A few weeks ago on a national NPR program, a caller mentioned last summer's dumping of buckets of ice and said, "Uh, what was that disease?" Time passes on. So do memories. The disease that was on the world's mind and lips in August is fast fading back to its shadows.
There are year-end memories of the entertaining ice and the videos. There are year-end memories of the buckets of money that were donated. Who is talking about the outrageous disease that motivated it all -- ALS?
Picture a football stadium full of people. Imagine that many people being killed by ALS. Yes, that many people have been killed by ALS in the few months since we dumped ice on our heads.
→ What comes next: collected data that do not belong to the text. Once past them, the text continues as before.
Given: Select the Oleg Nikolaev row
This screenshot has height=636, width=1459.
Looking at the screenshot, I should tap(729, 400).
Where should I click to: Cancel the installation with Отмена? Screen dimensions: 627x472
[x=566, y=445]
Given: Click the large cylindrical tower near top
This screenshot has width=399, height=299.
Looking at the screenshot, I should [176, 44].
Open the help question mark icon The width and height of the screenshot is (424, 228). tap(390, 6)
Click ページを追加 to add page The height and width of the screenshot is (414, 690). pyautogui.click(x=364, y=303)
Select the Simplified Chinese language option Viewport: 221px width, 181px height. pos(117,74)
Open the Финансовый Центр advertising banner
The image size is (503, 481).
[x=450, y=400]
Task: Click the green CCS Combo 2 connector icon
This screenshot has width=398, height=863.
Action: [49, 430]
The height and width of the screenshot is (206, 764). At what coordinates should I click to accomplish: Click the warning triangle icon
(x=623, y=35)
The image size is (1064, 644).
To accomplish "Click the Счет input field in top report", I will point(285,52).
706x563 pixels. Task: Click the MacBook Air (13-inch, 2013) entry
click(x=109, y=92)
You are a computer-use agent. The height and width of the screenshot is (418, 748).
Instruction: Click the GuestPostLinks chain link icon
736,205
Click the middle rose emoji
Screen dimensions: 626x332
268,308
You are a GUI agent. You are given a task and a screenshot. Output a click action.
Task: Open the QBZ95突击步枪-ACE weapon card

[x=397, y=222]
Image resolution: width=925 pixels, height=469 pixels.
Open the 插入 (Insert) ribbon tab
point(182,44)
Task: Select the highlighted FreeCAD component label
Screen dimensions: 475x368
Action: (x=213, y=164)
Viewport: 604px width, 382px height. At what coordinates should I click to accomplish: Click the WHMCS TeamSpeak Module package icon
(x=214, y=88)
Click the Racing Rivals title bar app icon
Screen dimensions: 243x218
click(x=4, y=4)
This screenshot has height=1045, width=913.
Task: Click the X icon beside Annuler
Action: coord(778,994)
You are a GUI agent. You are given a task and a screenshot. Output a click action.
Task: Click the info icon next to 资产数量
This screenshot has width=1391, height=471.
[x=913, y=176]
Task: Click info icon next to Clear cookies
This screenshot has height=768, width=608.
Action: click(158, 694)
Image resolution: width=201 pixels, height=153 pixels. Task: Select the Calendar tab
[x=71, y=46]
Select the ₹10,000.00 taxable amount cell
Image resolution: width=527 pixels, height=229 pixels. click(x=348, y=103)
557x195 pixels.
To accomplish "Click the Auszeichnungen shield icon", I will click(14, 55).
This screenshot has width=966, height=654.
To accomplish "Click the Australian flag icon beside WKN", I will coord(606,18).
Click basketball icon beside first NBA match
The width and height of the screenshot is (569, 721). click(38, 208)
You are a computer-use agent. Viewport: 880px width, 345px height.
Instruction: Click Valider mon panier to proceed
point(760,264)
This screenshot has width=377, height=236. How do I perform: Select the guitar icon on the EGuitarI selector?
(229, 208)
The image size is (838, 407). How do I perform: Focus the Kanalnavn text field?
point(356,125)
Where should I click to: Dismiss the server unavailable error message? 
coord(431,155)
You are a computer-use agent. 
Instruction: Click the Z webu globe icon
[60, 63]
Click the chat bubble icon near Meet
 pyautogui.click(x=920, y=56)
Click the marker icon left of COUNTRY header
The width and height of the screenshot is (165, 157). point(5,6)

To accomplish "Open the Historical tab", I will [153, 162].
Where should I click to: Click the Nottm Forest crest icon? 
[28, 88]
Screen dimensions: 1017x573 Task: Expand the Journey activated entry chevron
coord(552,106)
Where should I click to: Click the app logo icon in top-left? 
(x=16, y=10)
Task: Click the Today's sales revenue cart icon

During the heat of the ice bucket challenge, I made a series of very modest online gifts to a number of ALS charities (the kind at add up to hundreds of millions of dollars when people everywhere give them). I got the autoresponders. I got a few nice letters. I got my tax receipts.
I've not gotten any insights into ALS. I've not gotten any year-end "thanks and here's what we did with your contribution" messaging. Were I not previously involved with ALS, I've not been given any reasons to stay committed to the disease.
ALS charities have email addresses from all of those who gave spontaneously and generously online in August. Today's donors don't want constant requests for more money, but perhaps they would like some reasons to continue an interest in ALS. Perhaps they need to be thanked again and again so that they know that the disease persists and must not be forgotten.
Awareness is critical. It's a long-term proposition. The success isn't in hundreds of millions of dollars. The success isn't in the entertaining viral videos. The success isn't in the media coverage that talks about dollars but not the disease. True success will be in the awareness and relationships that will finally give the world the resolve to deal with this outrageous disease. That awareness needs to be cultivated.
And today we already have people saying, "Uh, what was that disease?"